SURGE: Approximation-free Training Free Particle Filter for Diffusion Surrogate
Pith reviewed 2026-05-20 07:46 UTC · model grok-4.3
The pith
URGE performs unbiased path-wise resampling for diffusion guidance by attaching Girsanov multiplicative weights to trajectories and resampling periodically without any score or gradient evaluations.
A machine-rendered reading of the paper's core claim, the machinery that carries it, and where it could break.
Core claim
The central claim is that path-wise importance reweighting via the Girsanov change of measure is equivalent to particle-wise sequential Monte Carlo for diffusion processes: the Girsanov path weight admits a backward conditional expectation that recovers the previous particle-level weights exactly, so that both schemes produce the same unbiased terminal law. This equivalence underpins URGE, which requires no score, Hessian, or PDE evaluation and is implemented by attaching multiplicative weights to trajectories followed by periodic resampling.
What carries the argument
The Girsanov path weight under a change of measure on diffusion trajectories, which supplies multiplicative importance weights that admit a backward conditional expectation recovering particle weights.
If this is right
- URGE produces the same unbiased terminal distribution as gradient-based particle filters while requiring only trajectory simulation and simple multiplicative weighting.
- No score, Hessian, or PDE solves are needed at inference time, removing the main sources of bias and overhead in prior guidance methods.
- The method applies to any diffusion satisfying the regularity conditions and can be combined with mixture-of-experts or drift adjustments for task-specific objectives.
- Empirical tests show improved generation quality over existing inference-time baselines on both synthetic tasks and standard diffusion-model benchmarks.
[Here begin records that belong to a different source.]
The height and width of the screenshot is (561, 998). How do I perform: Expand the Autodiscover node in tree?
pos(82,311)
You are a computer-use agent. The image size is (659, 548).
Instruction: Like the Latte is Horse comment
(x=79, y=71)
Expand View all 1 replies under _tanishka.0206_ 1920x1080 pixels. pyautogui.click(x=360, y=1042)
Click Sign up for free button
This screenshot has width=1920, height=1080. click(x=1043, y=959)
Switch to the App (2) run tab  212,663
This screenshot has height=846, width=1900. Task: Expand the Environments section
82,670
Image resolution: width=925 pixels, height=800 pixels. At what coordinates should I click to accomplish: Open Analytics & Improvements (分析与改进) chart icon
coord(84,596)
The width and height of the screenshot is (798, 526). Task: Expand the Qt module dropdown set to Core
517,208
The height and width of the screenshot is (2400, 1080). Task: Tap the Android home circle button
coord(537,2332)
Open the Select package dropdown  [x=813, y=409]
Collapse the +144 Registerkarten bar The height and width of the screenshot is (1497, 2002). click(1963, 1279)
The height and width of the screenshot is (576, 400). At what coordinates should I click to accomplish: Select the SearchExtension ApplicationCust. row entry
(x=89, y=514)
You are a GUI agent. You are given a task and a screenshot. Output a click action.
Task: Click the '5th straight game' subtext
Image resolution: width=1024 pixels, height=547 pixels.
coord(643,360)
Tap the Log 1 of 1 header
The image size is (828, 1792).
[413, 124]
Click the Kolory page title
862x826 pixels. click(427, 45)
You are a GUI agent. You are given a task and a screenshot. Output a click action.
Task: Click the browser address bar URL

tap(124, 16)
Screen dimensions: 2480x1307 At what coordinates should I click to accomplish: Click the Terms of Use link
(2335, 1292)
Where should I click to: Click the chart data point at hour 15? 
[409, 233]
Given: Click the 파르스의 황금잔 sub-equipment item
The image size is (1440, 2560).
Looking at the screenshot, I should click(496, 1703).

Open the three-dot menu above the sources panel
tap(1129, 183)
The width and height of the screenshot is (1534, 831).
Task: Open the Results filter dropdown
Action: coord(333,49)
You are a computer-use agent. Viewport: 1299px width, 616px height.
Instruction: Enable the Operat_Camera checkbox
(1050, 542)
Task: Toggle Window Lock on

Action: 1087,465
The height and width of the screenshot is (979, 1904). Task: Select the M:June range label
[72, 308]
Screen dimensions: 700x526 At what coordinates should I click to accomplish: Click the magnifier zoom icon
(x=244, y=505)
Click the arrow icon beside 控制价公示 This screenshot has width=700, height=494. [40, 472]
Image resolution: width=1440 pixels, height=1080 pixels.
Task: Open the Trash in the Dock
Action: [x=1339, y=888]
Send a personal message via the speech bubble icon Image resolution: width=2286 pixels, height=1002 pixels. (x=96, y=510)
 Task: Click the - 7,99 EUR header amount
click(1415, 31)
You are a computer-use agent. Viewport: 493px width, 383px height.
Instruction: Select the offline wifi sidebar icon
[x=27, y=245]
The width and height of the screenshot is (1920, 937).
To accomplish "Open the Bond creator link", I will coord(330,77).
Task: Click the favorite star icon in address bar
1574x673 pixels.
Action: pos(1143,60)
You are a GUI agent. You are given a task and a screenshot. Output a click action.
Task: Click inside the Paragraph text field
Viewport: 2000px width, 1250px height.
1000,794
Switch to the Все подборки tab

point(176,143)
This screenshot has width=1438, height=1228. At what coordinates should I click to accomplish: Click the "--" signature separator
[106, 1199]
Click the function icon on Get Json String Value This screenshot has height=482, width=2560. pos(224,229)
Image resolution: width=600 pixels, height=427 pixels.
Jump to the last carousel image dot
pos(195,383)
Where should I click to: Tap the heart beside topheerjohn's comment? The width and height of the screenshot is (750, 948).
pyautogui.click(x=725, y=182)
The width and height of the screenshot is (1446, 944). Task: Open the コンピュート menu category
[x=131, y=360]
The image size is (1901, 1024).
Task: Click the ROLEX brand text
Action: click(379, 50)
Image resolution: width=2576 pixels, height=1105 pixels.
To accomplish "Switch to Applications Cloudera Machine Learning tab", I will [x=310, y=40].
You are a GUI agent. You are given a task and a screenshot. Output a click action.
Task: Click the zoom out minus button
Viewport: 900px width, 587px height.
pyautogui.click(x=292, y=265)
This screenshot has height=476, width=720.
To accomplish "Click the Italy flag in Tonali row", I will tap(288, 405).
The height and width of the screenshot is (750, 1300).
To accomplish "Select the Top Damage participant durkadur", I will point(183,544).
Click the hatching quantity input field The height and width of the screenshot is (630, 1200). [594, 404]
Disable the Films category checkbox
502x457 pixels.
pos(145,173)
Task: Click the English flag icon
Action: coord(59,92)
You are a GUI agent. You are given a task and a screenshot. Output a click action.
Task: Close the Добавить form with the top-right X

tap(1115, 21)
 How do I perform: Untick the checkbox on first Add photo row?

Where Pith is reading between the lines
- The equivalence may allow swapping path-wise and particle-wise implementations interchangeably in other stochastic sampling settings where Girsanov weights can be computed.
- Because the method is fully gradient-free, it could be integrated into black-box simulators or non-differentiable forward models that still admit a Girsanov representation.
- Extensions could explore whether approximate Girsanov weights (e.g., via learned estimators) preserve unbiasedness up to controllable error in high dimensions.
Load-bearing premise
The diffusion process and the Girsanov change of measure must satisfy regularity conditions such as the Novikov condition so that the path weights are well-defined and the backward conditional expectation recovers the particle weights exactly.
What would settle it
Running both URGE and a standard particle-wise SMC sampler on the same diffusion model and target objective, then checking whether their empirical terminal distributions differ in total variation or in any moment that the theory predicts must match.
Figures
read the original abstract
Diffusion-based generative models increasingly rely on inference-time guidance, adding a drift term or reweighting mixture of experts, to improve sample quality on task-specific objectives. However, most existing techniques require repeated score or gradient evaluations, introducing bias, high computational overhead, or both. We introduce \texttt{URGE}, Unbiased Resampling via Girsanov Estimation, a derivative-free inference-time scaling algorithm that performs path-wise importance reweighting via a Girsanov change of measure. Instead of computing gradient-based particle weights in previous work, \texttt{URGE} attaches a simple multiplicative weight to each simulated trajectory and periodically resamples. No score, no Hessian, and no PDE evaluation is required. We establish an equivalence between path-wise and particle-wise SMC: the Girsanov path weight admits a backward conditional expectation that recovers the previous particle-level weights, guaranteeing that both schemes produce the same unbiased terminal law. Empirically, \texttt{URGE} outperforms existing inference-time guidance baselines on synthetic tests and diffusion-model benchmarks, achieving better generation quality, while being significantly simpler to implement and fully gradient-free.
Editorial analysis
A structured set of objections, weighed in public.
Referee Report
Summary. The manuscript introduces SURGE (also referred to as URGE), an approximation-free, training-free particle filter for diffusion surrogates. It performs path-wise importance reweighting via a Girsanov change of measure, attaching multiplicative weights to simulated trajectories and resampling periodically without any score, gradient, or PDE evaluations. The central claim is an equivalence between path-wise and particle-wise SMC: the Girsanov path weight admits a backward conditional expectation that recovers the previous particle-level weights, guaranteeing both schemes produce the same unbiased terminal law. Empirical results show outperformance over existing inference-time guidance baselines on synthetic tests and diffusion-model benchmarks.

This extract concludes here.